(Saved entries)
━━━━━━━━━━
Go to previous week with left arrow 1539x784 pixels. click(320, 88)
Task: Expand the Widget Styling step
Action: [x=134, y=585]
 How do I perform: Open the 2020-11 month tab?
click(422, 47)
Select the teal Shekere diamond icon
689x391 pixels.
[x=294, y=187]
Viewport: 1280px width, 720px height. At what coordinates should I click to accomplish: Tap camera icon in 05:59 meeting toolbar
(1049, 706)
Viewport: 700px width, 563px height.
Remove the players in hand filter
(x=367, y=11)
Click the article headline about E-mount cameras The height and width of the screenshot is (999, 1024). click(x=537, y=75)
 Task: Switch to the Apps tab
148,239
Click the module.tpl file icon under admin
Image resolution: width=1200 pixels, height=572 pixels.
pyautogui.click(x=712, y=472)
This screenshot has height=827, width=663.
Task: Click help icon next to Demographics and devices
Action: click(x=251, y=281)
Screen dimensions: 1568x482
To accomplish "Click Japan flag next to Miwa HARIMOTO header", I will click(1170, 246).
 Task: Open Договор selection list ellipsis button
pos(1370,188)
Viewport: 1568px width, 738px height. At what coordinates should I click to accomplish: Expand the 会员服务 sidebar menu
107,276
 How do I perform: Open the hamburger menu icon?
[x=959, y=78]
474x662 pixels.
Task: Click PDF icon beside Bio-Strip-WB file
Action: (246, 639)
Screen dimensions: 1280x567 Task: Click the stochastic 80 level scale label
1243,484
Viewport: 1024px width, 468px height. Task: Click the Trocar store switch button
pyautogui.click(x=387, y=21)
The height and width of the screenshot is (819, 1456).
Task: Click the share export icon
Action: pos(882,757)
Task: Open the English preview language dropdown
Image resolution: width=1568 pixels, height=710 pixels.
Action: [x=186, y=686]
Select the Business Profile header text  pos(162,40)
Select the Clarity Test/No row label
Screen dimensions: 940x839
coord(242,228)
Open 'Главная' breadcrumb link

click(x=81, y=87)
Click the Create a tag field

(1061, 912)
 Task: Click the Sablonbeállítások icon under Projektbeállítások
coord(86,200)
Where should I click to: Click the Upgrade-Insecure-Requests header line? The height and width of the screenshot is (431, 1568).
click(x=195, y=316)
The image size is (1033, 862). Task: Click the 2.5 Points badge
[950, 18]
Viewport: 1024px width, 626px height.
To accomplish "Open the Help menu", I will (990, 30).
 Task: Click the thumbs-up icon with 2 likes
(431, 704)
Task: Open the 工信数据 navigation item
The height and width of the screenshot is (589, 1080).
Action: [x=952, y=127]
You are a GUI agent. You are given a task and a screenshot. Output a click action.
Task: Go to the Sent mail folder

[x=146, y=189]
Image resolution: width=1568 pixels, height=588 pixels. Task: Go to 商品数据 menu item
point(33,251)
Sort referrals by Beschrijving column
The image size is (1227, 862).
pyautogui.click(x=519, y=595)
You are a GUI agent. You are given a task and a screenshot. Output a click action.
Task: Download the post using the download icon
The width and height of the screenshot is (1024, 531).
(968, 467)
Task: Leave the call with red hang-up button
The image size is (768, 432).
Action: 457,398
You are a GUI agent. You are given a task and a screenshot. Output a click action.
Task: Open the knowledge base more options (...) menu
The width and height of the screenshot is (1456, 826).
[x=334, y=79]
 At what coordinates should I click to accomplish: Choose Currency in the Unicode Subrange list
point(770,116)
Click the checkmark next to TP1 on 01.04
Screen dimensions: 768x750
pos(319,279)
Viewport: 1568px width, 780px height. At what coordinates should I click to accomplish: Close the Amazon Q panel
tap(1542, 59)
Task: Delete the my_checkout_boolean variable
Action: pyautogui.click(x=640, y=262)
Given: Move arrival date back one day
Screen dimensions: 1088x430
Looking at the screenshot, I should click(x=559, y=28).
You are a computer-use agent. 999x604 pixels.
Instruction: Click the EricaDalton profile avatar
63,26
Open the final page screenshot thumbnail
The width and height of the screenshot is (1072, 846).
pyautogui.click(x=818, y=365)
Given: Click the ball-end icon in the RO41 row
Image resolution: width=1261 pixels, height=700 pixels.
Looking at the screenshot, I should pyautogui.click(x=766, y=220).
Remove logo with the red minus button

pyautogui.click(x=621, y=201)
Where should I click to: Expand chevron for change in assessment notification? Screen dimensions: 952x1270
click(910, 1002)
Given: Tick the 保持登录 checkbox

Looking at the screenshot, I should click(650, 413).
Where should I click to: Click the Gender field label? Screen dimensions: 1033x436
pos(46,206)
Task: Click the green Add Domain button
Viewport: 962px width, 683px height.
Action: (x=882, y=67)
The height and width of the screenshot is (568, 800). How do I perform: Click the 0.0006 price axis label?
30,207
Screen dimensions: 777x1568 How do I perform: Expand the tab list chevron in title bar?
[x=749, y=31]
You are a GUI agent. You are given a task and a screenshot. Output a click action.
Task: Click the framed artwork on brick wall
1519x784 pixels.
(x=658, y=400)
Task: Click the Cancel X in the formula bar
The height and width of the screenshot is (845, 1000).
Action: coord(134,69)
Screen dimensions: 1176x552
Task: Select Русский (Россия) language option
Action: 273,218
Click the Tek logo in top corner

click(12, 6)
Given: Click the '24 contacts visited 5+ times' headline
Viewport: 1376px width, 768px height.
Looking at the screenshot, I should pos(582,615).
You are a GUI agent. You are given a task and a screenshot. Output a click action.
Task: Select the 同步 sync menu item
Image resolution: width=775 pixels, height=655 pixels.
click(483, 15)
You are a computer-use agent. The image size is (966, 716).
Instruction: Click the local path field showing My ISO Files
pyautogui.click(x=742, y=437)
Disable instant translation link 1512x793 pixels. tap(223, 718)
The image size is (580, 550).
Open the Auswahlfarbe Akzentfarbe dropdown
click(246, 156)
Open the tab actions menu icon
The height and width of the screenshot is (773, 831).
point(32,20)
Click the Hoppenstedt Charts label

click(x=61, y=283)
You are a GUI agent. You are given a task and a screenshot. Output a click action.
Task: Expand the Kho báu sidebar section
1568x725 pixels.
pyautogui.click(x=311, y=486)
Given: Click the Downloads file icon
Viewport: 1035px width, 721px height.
━━━━━━━━━━
Which of the lines above hold the word "will"? Copy each one.

## Exercise solution:
To accomplish "Click Japan flag next to Miwa HARIMOTO header", I will click(1170, 246).
To accomplish "Open the Help menu", I will (990, 30).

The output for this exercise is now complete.